MATA INDONESIA, JAKARTA – Hilangnya Kapal Kargo MV Nur Allya masih menjadi misteri. Sebab, sejak Agustus 2019 lalu hingga kini belum juga ditemukan.
Kapal tersebut hilang kontak pada tanggal 20 Agustus 2019 di Perairan Obi, Halmahera, Maluku Utara saat berlayar dari Pulau Weda, Maluku Utara menuju Pelabuhan Morosi, Sulawesi Tenggara.
Dalam peristiwa tersebut Anggota Ombudsman Alvin Lie Ling Piao memaparkan fakta dan kejanggalan hilangnya Kapal Kargo MV Nur Allya dalam Acara Ngopi Bareng Ombudsman pada Rabu 22 Januari 2020.
Apa saja isi pemaparan data dari Ombudsman? berikut faktanya.
1. Jumlah awak 27 orang
Dalam dokumen manifes menunjukkan bahwa jumlah awak Kapal Kargo MV Nur Allya berjumlah 25 orang. Padahal kenyataannya keseluruhan orang yang berada dalam kapal itu ada 27 orang.
“Ini menunjukkan juga bahwa data manifes ini tidak tertib dan tidak akurat,” kata Alvin beberapa waktu lalu.
2. Salah satu korban masih magang
Taruna tersebut berasal dari Sekolah Tinggi Ilmu Pelayaran (STIP) Jakarta. Dalam kejadian, ia sedang melaksanakan praktik laut (prala) selama satu tahun yang terhitung sejak 4 Agustus 2018 dan selesai pada tanggal 4 Agustus 2019.

--- Bagian Data ---
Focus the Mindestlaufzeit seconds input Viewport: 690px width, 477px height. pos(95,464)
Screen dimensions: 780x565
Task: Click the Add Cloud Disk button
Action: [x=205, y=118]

--- Perintah Soal ---
Ambillah dari berita tentang hilangnya Kapal Kargo MV Nur Allya bagian yang dimulai dari "1. Jumlah awak" hingga dan termasuk "beberapa waktu lalu.", tanpa perubahan apa pun.

--- Jawaban Soal ---
1. Jumlah awak 27 orang
Dalam dokumen manifes menunjukkan bahwa jumlah awak Kapal Kargo MV Nur Allya berjumlah 25 orang. Padahal kenyataannya keseluruhan orang yang berada dalam kapal itu ada 27 orang.
“Ini menunjukkan juga bahwa data manifes ini tidak tertib dan tidak akurat,” kata Alvin beberapa waktu lalu.